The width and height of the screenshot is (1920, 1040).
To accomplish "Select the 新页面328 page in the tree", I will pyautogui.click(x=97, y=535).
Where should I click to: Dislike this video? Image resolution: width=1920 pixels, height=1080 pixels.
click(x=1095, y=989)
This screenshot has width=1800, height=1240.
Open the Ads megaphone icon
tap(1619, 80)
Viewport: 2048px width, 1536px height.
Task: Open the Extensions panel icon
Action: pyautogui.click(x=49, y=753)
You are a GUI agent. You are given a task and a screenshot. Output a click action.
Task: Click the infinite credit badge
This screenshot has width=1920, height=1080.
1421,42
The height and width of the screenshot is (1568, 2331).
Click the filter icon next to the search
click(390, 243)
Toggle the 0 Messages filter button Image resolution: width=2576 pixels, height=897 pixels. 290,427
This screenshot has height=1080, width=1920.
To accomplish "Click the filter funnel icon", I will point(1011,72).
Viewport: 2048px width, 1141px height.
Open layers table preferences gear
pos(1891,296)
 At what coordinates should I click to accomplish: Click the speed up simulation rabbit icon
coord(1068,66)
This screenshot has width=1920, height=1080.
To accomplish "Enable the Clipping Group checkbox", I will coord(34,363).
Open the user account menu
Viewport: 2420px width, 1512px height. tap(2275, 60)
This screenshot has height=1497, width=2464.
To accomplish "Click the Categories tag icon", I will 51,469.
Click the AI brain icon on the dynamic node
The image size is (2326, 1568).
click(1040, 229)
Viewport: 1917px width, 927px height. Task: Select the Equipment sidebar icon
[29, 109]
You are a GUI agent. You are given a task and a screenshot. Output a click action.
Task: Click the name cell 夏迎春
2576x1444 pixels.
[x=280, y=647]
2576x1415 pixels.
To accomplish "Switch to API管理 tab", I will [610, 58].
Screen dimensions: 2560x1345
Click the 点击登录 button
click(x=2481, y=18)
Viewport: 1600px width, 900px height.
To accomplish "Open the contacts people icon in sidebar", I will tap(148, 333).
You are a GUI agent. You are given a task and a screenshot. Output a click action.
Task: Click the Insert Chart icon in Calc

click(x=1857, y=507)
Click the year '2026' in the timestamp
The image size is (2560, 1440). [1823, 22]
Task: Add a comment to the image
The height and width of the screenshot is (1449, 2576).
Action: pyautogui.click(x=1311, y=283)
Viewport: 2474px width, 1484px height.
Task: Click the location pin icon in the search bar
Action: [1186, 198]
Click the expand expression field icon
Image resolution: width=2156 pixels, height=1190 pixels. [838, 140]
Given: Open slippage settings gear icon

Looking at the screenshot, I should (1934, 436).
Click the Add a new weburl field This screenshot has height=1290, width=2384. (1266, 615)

• • • •

- **Task**:
All the entries above need to be repeated word for word.

- **Reply**:
The width and height of the screenshot is (1920, 1040).
To accomplish "Select the 新页面328 page in the tree", I will pyautogui.click(x=97, y=535).
Where should I click to: Dislike this video? Image resolution: width=1920 pixels, height=1080 pixels.
click(x=1095, y=989)
This screenshot has width=1800, height=1240.
Open the Ads megaphone icon
tap(1619, 80)
Viewport: 2048px width, 1536px height.
Task: Open the Extensions panel icon
Action: pyautogui.click(x=49, y=753)
You are a GUI agent. You are given a task and a screenshot. Output a click action.
Task: Click the infinite credit badge
This screenshot has width=1920, height=1080.
1421,42
The height and width of the screenshot is (1568, 2331).
Click the filter icon next to the search
click(390, 243)
Toggle the 0 Messages filter button Image resolution: width=2576 pixels, height=897 pixels. 290,427
This screenshot has height=1080, width=1920.
To accomplish "Click the filter funnel icon", I will point(1011,72).
Viewport: 2048px width, 1141px height.
Open layers table preferences gear
pos(1891,296)
 At what coordinates should I click to accomplish: Click the speed up simulation rabbit icon
coord(1068,66)
This screenshot has width=1920, height=1080.
To accomplish "Enable the Clipping Group checkbox", I will coord(34,363).
Open the user account menu
Viewport: 2420px width, 1512px height. tap(2275, 60)
This screenshot has height=1497, width=2464.
To accomplish "Click the Categories tag icon", I will 51,469.
Click the AI brain icon on the dynamic node
The image size is (2326, 1568).
click(1040, 229)
Viewport: 1917px width, 927px height. Task: Select the Equipment sidebar icon
[29, 109]
You are a GUI agent. You are given a task and a screenshot. Output a click action.
Task: Click the name cell 夏迎春
2576x1444 pixels.
[x=280, y=647]
2576x1415 pixels.
To accomplish "Switch to API管理 tab", I will [610, 58].
Screen dimensions: 2560x1345
Click the 点击登录 button
click(x=2481, y=18)
Viewport: 1600px width, 900px height.
To accomplish "Open the contacts people icon in sidebar", I will tap(148, 333).
You are a GUI agent. You are given a task and a screenshot. Output a click action.
Task: Click the Insert Chart icon in Calc

click(x=1857, y=507)
Click the year '2026' in the timestamp
The image size is (2560, 1440). [1823, 22]
Task: Add a comment to the image
The height and width of the screenshot is (1449, 2576).
Action: pyautogui.click(x=1311, y=283)
Viewport: 2474px width, 1484px height.
Task: Click the location pin icon in the search bar
Action: [1186, 198]
Click the expand expression field icon
Image resolution: width=2156 pixels, height=1190 pixels. [838, 140]
Given: Open slippage settings gear icon

Looking at the screenshot, I should (1934, 436).
Click the Add a new weburl field This screenshot has height=1290, width=2384. (1266, 615)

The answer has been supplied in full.